## [Extrait]
ANALYSE | En catimini, sans prévenir, Google vient d’éteindre l’un des derniers lieux publics de son empire vidéo, une décision absurde aux conséquences bien réelles pour des milliers d’utilisateurs quotidiens. Ce choix, ni pertinent ni justifié, révèle surtout une incompréhension inquiétante de ce qui fait l’essence même d’Internet.
Une enquête du pôle « Culture & Technologie »
C’est typiquement le genre d’annonce que personne n’avait vue venir. Un petit paragraphe sur un obscur blog officiel, quelques réactions isolées sur Reddit, et puis le silence. Pourtant, ce mois de juillet 2025 marquera bien une fracture pour des milliers d’utilisateurs quotidiens : la page « Tendances » de YouTube n’existe plus. Une disparition incompréhensible, presque absurde, qui sonne comme un mépris total envers ceux qui, chaque jour, venaient précisément chercher là ce que la plateforme ne sait plus offrir : la surprise.

## [À faire]
a: D'après l'extrait, quelle page de YouTube n'existe plus en juillet 2025 ?
b: Reprenez, s'il vous plaît, l'extrait sur la disparition de la page « Tendances » de YouTube à la suite de sa dernière phrase.

## [Jeu de données]
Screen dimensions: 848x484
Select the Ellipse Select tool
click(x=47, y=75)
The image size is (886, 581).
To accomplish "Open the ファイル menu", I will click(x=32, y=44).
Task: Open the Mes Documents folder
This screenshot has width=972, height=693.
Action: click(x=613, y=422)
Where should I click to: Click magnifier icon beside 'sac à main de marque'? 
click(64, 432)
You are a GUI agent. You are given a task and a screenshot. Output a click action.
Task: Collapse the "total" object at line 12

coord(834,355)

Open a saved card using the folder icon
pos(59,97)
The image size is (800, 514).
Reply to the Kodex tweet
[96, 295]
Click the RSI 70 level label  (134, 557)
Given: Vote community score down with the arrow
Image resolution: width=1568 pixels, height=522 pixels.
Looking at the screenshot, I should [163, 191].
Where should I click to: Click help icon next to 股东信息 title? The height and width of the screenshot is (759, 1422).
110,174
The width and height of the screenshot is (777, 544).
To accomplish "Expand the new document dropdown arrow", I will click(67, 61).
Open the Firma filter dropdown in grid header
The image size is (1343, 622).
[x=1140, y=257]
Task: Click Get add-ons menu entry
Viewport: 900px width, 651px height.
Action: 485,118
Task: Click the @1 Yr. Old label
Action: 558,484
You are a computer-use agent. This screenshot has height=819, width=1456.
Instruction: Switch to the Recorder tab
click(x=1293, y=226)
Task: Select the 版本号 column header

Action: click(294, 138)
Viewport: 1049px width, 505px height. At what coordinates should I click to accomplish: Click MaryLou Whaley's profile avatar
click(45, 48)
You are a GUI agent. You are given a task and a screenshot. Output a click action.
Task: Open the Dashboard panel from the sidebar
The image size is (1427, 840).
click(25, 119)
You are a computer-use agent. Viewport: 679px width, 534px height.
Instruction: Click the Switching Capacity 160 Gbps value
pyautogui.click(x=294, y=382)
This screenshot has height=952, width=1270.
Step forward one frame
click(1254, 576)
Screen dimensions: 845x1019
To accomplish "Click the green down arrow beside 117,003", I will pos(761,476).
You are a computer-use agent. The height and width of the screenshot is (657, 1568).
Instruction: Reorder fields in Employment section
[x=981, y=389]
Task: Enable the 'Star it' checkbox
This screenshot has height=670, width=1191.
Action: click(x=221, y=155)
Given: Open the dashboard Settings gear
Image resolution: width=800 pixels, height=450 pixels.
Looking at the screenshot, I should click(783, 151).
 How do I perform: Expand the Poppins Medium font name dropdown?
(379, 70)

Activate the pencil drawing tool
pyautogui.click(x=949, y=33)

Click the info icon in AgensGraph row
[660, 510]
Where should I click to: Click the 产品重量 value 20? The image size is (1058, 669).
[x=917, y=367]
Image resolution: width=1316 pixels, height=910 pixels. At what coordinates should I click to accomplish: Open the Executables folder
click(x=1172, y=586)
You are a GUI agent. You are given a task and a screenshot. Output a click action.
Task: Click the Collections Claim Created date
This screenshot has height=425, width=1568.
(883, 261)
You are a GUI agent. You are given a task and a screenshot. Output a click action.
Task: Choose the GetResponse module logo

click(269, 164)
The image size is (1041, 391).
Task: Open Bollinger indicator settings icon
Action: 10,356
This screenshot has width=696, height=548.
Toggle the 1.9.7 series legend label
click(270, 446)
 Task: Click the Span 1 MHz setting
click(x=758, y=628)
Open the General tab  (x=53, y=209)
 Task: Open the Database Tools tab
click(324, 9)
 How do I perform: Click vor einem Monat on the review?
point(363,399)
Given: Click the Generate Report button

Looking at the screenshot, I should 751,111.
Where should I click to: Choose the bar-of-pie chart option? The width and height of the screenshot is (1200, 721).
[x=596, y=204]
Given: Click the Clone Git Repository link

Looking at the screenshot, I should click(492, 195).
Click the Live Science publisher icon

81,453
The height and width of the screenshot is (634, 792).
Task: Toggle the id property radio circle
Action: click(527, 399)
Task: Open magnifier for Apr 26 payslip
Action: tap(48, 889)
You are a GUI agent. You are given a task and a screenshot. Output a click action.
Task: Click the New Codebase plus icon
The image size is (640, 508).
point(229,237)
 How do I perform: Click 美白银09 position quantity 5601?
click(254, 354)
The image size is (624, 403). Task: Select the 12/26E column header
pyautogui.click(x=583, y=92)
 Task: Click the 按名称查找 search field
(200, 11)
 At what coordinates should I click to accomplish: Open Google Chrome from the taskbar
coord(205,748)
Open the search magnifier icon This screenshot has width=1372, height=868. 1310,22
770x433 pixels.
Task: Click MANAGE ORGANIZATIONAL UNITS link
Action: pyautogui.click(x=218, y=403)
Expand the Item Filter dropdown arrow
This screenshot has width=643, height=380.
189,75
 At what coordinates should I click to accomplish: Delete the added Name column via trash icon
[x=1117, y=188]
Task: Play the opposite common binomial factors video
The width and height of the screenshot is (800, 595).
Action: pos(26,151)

## [Réponses]
a: La page « Tendances ».

b:
Ce que YouTube n’a visiblement pas compris
Soyons clairs, la page « Tendances » était loin d’être parfaite. C’était même parfois un joyeux capharnaüm où la dernière bande-annonce Marvel côtoyait les expériences douteuses d’un youtubeur amateur. Mais précisément, c’était sa force. Elle incarnait ce que les algorithmes ne savent pas imiter, ce hasard fertile qui propulse en une nuit une vidéo banale en phénomène culturel.
Supprimer ce lieu commun revient exactement à fermer une place publique parce qu’elle est trop fréquentée. Oui, c’était chaotique. Oui, c’était bruyant. Mais des milliers d’utilisateurs la fréquentaient justement pour ça : l’espoir d’être surpris, étonnés, voire même consternés ensemble. La page « Tendances » était une discussion permanente, souvent frustrante mais toujours passionnante, sur ce que nous regardions tous, ensemble, à un instant donné. Aujourd’hui, cette discussion n’existe plus.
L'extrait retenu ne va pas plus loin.